Staatsanwaltschaft wirft Arzt Mord durch Unterlassen vor
Fünf Jahre nach dem Tod eines vierjährigen Mädchens in einer Kronberger Zahnarztpraxis beginnt am Mittwoch vor dem Landgericht Frankfurt ein neuer Prozess gegen den damals zuständigen Anästhesisten. Der 69-Jährige muss sich erneut wegen des Vorwurfs verantworten, Kindern verunreinigtes Narkosemittel gespritzt zu haben. Die Staatsanwaltschaft wirft ihm nun Mord durch Unterlassen vor und fordert lebenslange Haft.

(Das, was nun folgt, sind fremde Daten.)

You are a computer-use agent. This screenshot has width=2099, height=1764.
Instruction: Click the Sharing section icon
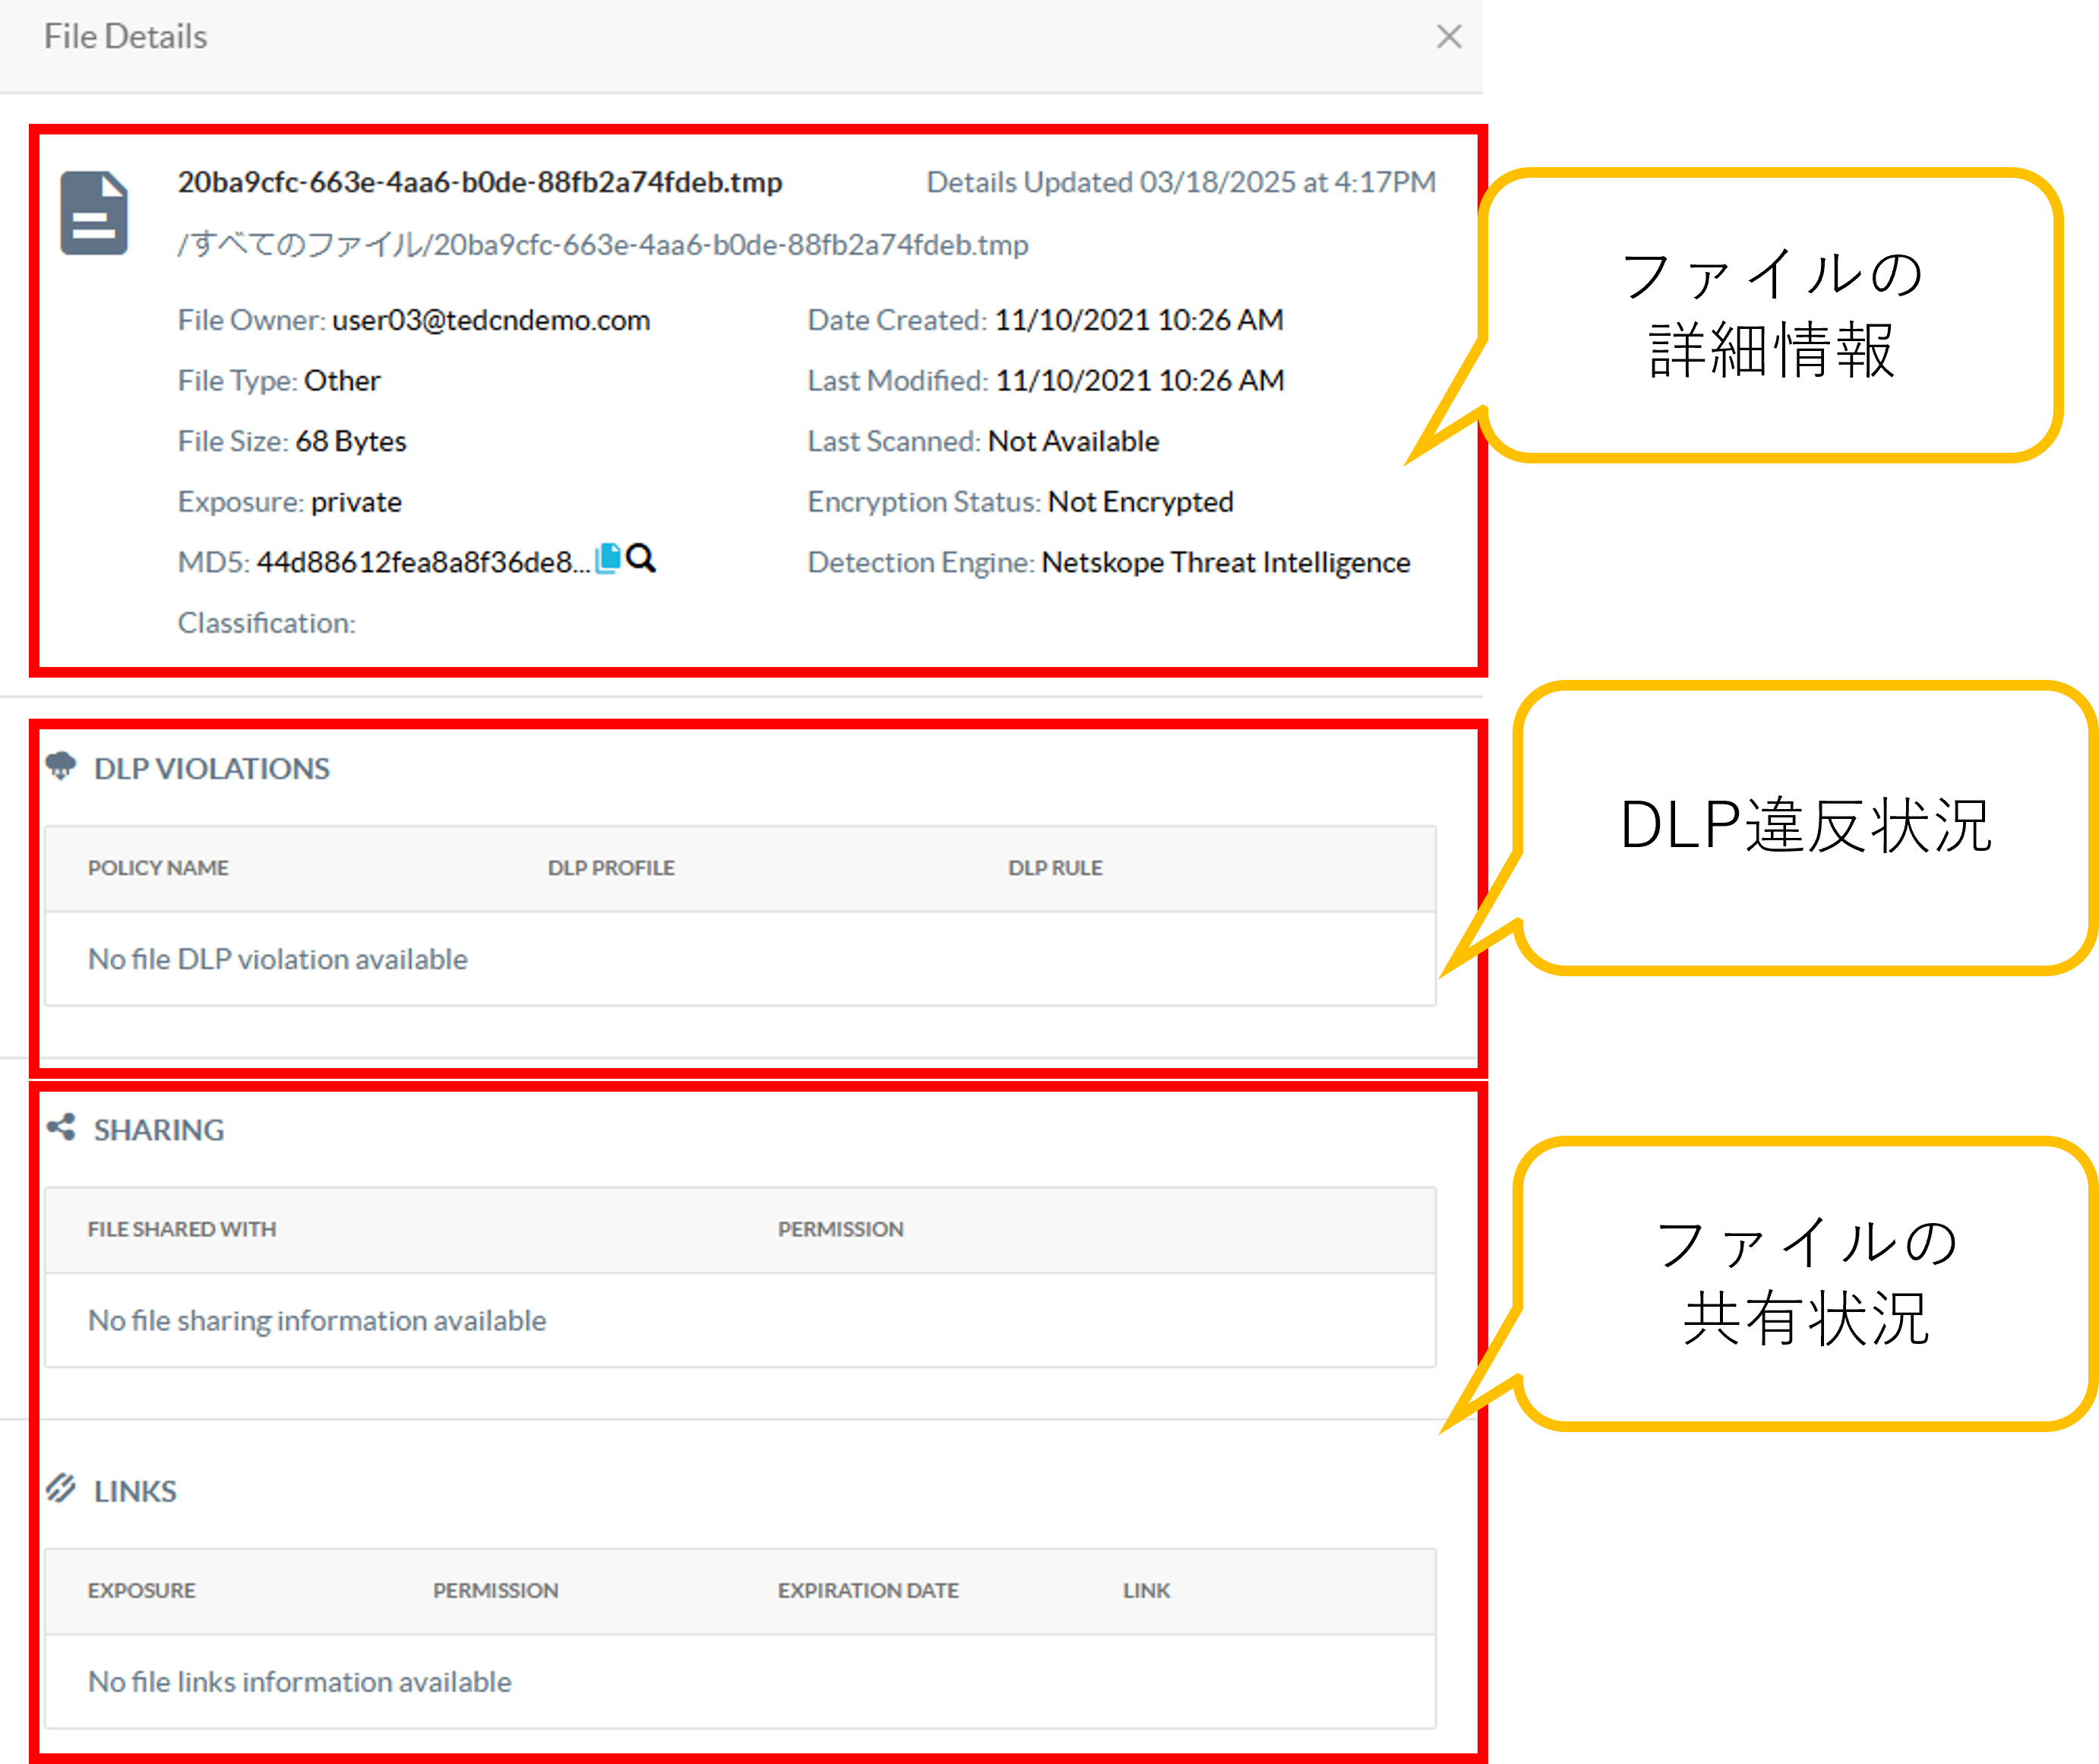click(x=61, y=1127)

Mordanklage verschärft Strafe massiv
Im ersten Verfahren war der Arzt im November 2024 wegen Totschlags durch Unterlassen sowie dreifachen versuchten Totschlags verurteilt worden. Die neue Anklage basiert auf denselben Vorwürfen, doch die Bewertung der Tat als Mord könnte die Strafe deutlich verschärfen. Medien wie die hessenschau, die Süddeutsche Zeitung und t-online berichten übereinstimmend über die verschärften Vorwürfe.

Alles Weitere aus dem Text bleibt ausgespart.